== WHAT YOU SHOULD DO ==
Filter the entries below and copy each line that contains the string "споры". Treat uppercase and lowercase as different.

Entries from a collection
━━━━

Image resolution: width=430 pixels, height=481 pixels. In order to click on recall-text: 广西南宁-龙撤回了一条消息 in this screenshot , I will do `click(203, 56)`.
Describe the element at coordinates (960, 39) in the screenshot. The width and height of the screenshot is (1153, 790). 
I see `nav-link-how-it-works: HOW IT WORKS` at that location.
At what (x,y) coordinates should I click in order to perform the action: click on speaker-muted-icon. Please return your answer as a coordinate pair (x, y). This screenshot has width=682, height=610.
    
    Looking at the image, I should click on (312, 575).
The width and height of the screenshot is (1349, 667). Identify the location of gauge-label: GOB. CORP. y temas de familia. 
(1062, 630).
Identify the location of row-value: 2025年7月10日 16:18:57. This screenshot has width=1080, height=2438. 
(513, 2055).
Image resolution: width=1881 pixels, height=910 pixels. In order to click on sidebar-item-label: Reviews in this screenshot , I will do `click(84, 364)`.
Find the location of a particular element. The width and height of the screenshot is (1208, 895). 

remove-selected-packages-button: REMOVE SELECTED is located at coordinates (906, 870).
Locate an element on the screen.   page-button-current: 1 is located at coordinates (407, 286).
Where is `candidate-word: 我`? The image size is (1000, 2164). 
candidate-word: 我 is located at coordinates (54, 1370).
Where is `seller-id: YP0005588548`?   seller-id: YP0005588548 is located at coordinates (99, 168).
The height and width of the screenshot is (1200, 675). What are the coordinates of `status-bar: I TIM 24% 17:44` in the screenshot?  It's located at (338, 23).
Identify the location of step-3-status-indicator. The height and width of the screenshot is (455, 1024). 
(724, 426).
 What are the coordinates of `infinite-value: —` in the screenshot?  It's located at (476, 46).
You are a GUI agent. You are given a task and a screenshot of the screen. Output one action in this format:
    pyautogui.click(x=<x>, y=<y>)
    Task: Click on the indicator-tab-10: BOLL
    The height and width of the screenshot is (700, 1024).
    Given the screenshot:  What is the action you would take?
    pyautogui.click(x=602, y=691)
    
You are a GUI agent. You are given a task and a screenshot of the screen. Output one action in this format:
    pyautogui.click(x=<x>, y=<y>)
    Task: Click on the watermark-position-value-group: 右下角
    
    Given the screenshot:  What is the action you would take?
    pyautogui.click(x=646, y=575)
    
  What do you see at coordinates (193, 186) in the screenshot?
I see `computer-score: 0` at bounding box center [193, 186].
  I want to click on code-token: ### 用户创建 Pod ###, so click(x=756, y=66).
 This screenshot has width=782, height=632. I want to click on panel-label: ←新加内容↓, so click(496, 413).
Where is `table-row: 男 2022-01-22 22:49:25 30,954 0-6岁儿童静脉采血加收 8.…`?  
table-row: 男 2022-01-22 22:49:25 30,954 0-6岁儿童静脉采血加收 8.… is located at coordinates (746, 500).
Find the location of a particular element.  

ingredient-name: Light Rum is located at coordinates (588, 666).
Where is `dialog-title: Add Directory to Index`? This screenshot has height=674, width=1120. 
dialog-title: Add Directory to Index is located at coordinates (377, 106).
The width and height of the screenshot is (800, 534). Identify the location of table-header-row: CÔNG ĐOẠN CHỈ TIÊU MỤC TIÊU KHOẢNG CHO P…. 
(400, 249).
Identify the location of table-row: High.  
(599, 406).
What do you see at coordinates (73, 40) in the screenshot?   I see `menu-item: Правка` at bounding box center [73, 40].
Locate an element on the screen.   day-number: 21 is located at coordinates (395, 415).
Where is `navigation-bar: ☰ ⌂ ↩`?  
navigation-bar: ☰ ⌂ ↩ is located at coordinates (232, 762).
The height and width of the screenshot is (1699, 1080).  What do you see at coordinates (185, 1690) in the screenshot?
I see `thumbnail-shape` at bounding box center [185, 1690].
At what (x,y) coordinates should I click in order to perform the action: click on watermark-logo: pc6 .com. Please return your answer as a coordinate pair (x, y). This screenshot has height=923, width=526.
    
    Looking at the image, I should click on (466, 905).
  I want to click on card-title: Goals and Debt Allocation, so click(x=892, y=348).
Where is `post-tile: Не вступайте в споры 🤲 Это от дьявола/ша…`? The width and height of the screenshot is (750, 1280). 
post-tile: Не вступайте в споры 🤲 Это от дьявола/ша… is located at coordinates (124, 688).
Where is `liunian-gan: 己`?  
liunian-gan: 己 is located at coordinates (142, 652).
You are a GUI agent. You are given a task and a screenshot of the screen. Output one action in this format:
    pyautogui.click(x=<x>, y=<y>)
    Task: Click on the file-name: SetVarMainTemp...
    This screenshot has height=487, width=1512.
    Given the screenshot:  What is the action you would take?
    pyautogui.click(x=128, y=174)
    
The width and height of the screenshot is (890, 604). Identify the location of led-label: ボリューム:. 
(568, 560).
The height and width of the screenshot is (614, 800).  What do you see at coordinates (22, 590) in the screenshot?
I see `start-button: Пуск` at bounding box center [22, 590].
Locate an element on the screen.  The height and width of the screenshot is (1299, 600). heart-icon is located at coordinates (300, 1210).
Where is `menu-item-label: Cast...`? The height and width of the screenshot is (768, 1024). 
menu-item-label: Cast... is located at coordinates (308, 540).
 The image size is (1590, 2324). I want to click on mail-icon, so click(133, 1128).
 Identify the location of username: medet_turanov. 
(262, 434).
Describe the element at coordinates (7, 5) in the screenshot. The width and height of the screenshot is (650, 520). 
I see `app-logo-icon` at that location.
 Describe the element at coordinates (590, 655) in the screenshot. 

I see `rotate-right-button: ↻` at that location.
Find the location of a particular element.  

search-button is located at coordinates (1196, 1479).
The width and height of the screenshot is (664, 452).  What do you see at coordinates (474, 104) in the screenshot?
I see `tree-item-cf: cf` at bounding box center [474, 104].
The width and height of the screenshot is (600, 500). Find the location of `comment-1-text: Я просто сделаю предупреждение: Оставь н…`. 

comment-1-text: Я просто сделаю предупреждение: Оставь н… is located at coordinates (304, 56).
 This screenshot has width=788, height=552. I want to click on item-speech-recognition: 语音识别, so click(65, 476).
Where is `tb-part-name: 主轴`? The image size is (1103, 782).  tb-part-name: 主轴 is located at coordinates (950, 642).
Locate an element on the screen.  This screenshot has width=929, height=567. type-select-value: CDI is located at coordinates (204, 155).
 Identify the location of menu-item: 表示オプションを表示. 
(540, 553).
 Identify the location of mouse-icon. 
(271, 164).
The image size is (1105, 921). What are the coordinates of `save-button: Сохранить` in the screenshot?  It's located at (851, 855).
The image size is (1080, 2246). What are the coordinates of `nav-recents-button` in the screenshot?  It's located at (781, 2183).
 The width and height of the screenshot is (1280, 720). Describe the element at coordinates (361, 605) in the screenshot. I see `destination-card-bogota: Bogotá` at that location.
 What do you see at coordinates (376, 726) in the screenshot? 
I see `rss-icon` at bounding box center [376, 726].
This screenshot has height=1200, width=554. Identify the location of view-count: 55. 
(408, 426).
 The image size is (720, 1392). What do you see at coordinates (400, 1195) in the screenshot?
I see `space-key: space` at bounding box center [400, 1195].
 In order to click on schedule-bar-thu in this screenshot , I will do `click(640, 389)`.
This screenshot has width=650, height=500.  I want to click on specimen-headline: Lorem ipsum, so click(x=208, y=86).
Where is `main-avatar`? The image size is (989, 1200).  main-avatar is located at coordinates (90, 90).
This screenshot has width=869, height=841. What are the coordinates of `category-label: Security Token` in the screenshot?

━━━━

== ANSWER FOR THE TASK ==
Where is `post-tile: Не вступайте в споры 🤲 Это от дьявола/ша…`? The width and height of the screenshot is (750, 1280). 
post-tile: Не вступайте в споры 🤲 Это от дьявола/ша… is located at coordinates (124, 688).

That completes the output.